WI Sir John Monash lives to be 100

Sir John Monash was Australias greatest military commander and according to wikipedia, the last commonwealth commander to be knighted on the battlefield. In addition he was a pioneer of combined arms tactics, which made him rather distonct in comparison to allied contemporaries

The general died in 1931 OTL, which would give him an extra 34 years. He was denied the rank of field marshall due to his Jewish heritage, but I am wondering if he would be granted it had he lived longer and whether he would be able to reign in MacArthur in the Pacific theatre of WW2.
 
So he dies in 1965.
I'm pretty sure he'd retired from the Army in the 1920s, although he was in charge of Victoria's State Electricity commision at one point.
Say he becomes a Senator, later Minister for Defence (the Menzies Government never abolished the position).
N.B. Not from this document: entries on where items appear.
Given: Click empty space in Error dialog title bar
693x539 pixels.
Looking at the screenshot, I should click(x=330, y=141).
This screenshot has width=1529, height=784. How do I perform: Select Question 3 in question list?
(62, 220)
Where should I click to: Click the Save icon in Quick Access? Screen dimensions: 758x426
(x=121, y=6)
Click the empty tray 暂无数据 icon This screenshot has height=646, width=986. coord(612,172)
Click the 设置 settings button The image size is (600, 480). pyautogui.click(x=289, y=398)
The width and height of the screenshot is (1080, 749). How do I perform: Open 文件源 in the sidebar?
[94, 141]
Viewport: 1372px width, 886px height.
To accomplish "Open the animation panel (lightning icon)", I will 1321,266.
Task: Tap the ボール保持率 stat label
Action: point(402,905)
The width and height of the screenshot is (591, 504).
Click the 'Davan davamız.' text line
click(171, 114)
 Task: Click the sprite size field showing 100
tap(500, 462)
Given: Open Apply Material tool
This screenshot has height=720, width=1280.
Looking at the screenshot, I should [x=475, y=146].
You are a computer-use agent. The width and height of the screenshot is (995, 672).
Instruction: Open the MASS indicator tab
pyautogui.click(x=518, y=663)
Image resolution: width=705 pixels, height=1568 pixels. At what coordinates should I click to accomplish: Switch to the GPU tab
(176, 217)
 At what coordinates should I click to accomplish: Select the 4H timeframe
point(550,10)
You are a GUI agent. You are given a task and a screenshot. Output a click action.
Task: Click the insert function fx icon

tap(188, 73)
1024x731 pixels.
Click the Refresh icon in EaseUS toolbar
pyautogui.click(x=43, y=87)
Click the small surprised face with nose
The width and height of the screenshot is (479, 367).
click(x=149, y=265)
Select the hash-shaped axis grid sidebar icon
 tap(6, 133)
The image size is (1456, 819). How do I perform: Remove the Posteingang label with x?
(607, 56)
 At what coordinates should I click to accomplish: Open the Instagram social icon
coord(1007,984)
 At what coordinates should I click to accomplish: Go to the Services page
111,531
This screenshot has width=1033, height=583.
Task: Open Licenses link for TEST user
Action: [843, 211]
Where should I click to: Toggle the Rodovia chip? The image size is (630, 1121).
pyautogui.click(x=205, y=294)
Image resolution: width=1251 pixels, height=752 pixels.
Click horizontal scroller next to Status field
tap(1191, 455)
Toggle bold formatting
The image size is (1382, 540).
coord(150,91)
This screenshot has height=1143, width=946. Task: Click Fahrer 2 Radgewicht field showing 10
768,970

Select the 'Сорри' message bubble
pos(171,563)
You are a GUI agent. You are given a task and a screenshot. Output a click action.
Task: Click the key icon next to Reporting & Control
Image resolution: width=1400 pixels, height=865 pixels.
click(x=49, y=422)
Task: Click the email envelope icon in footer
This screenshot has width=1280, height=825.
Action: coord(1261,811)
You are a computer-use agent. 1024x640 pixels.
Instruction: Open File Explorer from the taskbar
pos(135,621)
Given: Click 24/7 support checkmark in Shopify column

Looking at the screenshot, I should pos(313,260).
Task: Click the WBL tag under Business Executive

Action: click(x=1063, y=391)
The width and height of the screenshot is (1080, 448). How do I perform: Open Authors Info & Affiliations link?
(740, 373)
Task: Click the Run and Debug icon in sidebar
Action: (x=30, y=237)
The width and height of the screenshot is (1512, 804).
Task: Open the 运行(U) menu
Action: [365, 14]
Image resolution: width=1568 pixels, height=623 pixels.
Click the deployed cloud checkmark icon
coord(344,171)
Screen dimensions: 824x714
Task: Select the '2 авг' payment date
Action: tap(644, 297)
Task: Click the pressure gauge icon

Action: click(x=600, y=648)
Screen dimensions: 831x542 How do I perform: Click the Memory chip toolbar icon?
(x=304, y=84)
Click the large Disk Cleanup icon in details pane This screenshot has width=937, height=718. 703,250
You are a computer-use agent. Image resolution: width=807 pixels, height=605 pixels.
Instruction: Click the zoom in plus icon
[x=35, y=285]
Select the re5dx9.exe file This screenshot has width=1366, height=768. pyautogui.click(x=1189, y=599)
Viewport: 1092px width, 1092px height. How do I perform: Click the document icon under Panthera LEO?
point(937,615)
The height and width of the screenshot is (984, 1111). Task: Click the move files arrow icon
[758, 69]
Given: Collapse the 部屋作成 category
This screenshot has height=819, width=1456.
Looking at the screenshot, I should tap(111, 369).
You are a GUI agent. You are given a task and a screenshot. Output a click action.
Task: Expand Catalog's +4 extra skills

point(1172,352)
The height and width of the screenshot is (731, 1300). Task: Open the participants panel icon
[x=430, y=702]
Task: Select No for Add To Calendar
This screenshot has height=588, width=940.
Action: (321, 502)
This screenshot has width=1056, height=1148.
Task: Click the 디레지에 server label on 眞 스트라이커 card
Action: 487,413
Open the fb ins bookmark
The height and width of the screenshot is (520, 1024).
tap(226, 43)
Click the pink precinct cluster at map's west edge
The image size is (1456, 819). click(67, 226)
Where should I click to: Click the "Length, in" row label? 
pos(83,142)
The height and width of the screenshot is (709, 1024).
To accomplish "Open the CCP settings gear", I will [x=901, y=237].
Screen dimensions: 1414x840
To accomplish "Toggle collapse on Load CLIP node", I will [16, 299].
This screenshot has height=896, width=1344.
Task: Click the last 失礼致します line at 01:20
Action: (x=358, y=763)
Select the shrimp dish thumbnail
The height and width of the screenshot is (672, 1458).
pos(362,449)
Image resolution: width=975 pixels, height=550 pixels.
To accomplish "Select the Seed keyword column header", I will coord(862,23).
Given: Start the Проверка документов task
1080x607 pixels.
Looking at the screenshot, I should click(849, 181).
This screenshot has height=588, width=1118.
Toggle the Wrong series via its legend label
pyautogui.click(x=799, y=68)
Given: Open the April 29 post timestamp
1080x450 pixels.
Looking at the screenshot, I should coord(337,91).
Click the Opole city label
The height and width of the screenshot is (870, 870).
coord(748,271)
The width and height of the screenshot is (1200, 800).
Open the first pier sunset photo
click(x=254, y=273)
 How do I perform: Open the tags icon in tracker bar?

Perhaps he would eventually be named Field Martial like Jan Smuts and become Australia's representative in the Imperial War Cabinet.
How this affects the war and Australia's role in it is another matter entirely. Perhaps he eventually becomes Australia's first
Australian Governor-General.

Bigger pre war Australians arms industry?
Greater support from Britain?
Closer post war relations?
 
Sir John Monash was Australias greatest military commander and according to wikipedia, the last commonwealth commander to be knighted on the battlefield. In addition he was a pioneer of combined arms tactics, which made him rather distonct in comparison to allied contemporaries

The general died in 1931 OTL, which would give him an extra 34 years. He was denied the rank of field marshall due to his Jewish heritage, but I am wondering if he would be granted it had he lived longer and whether he would be able to reign in MacArthur in the Pacific theatre of WW2.
Arguably Bill Slim was also Knighted on the Battlefield.
 
So he dies in 1965.
I'm pretty sure he'd retired from the Army in the 1920s, although he was in charge of Victoria's State Electricity commision at one point.
Say he becomes a Senator, later Minister for Defence (the Menzies Government never abolished the position).

Perhaps he would eventually be named Field Martial like Jan Smuts and become Australia's representative in the Imperial War Cabinet.
How this affects the war and Australia's role in it is another matter entirely. Perhaps he eventually becomes Australia's first
Australian Governor-General.

Bigger pre war Australians arms industry?
Greater support from Britain?
Closer post war relations?

He was an engineer by trade, if he became the defence minister perhaps he pushes for stronger defences to be built at Singapore and in New Guinea in response to Japanese aggression. Arguably this woupd lead to a sttonger British-Australian relationship if there are fewer losses and especially fewee POWs.